One-neutron transfer can surpass nuclear fusion, here’s the proof

Nuclear fusion is one of the most powerful reactions known to mankind. This process produces power for the sun and the stars and generates high amounts of energy. However, carrying out nuclear fusion in the laboratory is quite challenging because it requires extreme temperature and pressure conditions.

A new study presents a more practical alternative to nuclear fusion, showing that removing a neutron can produce similar or higher power than a fusion reaction, especially in low-energy regions near the minimum energy threshold required for a nuclear reaction.

Single-neutron stripping is a reaction in which a neutron is knocked out of a moving nucleus when it hits another nucleus. It is like knocking a ball (neutron) out of a moving box (nucleus) when it hits another box. This leaves one less ball in the moving box.
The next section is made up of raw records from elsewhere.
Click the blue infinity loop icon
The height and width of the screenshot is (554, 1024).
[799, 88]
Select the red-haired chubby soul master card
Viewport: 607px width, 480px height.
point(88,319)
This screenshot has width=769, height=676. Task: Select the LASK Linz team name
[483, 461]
Compared to nuclear fusion, nuclear fission is much easier to achieve in the laboratory, so these findings open a new and feasible path to achieving our nuclear energy goals.
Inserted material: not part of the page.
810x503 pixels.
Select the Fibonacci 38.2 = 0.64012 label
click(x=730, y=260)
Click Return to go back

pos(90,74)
“By better understanding the behavior of atomic nuclei under these conditions, we can improve our approaches to nuclear energy production and radiotherapy,” said Jesús Lubián, one of the study’s authors and an associate professor at Brazil’s Fluminense Federal University.
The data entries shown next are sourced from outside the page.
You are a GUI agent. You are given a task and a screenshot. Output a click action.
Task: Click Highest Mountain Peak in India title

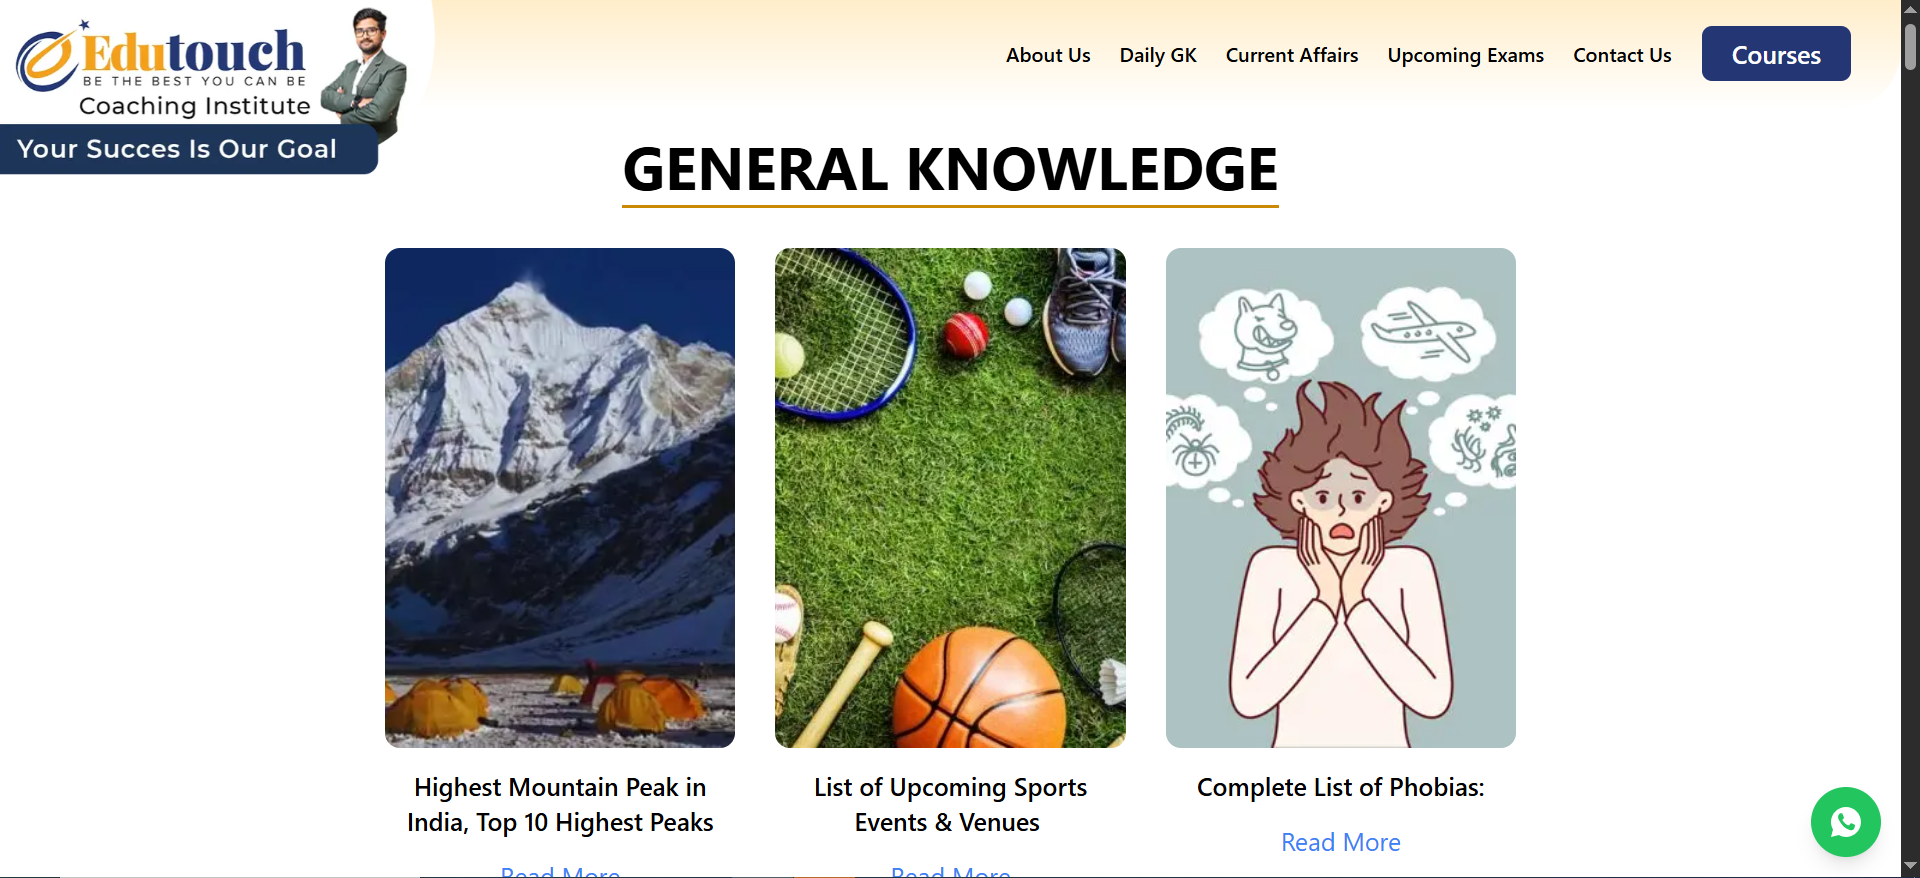pyautogui.click(x=560, y=805)
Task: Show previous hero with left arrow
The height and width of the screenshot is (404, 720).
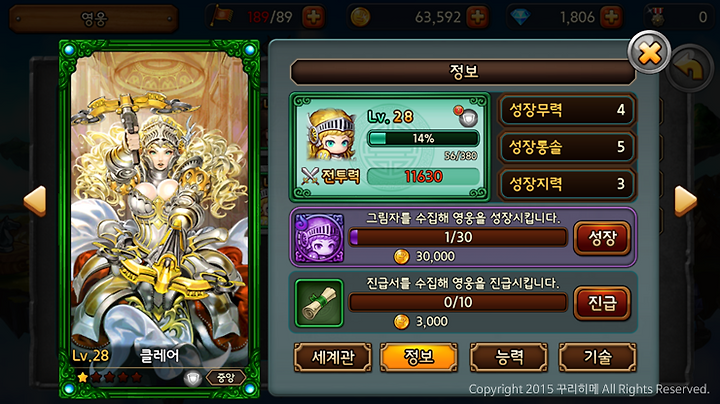Action: pos(35,201)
Decoding the one-neutron transfer

Single-neutron stripping is a type of single-neutron transfer reaction in which the neutron ejected from the moving nucleus is absorbed by the target nucleus.

For decades, scientists have been trying to understand the mechanism that leads to the transfer of neutrons in weakly bound nuclei. Deciphering this mechanism is important because it can significantly improve our understanding of nuclear physics, including various nuclear reactions.

The authors of the study conducted an interesting experiment for this purpose. They studied the one-neutron stripping process between Li-6 (a lithium isotope) and Bi-209 (an isotope of bismuth). They then compared the result with that of the full fusion reaction with the same isotopes.

They used the GALILEO array (a grammatical ray detector) in combination with the 4π Si-ball EUCLIDES (an advanced laser detector) to study gamma-ray emissions and detect charged particles during reactions.

They also used a special method known as gamma-gamma coincidence to study different gamma rays identified in the one-neutron stripping sample. “The gamma-gamma coincidence was crucial for isolating specific reaction channels and allowed the team to determine the behavior of nuclei under different conditions with high accuracy,” the researchers note.

The results of the neutron transfer between Be and Li surprised the researchers. Here is what they found:

Single-neutron stripping has enormous potential

In the above reaction, the weakly bound Li-6 collides with the much heavier Bi-209. The result of this interaction shows that single-neutron transfer can produce a result similar to that of a fusion reaction.

“The one-neutron stripping process produces results comparable to those of full fusion reactions, especially in energy regimes close to nuclear barriers. Contrary to previous expectations, the results suggest that one-neutron transfer plays a dominant role at lower energies and exceeds the performance of fusion reactions,” the study authors said.

These findings could open up new possibilities for the use of single-neutron transfer in areas such as nuclear energy research.

“The process highlights the complex and multifaceted nature of nuclear reactions and provides a foundation for future scientific breakthroughs in nuclear science and technology,” the study authors added.

The study was published in the journal Nuclear science and technology.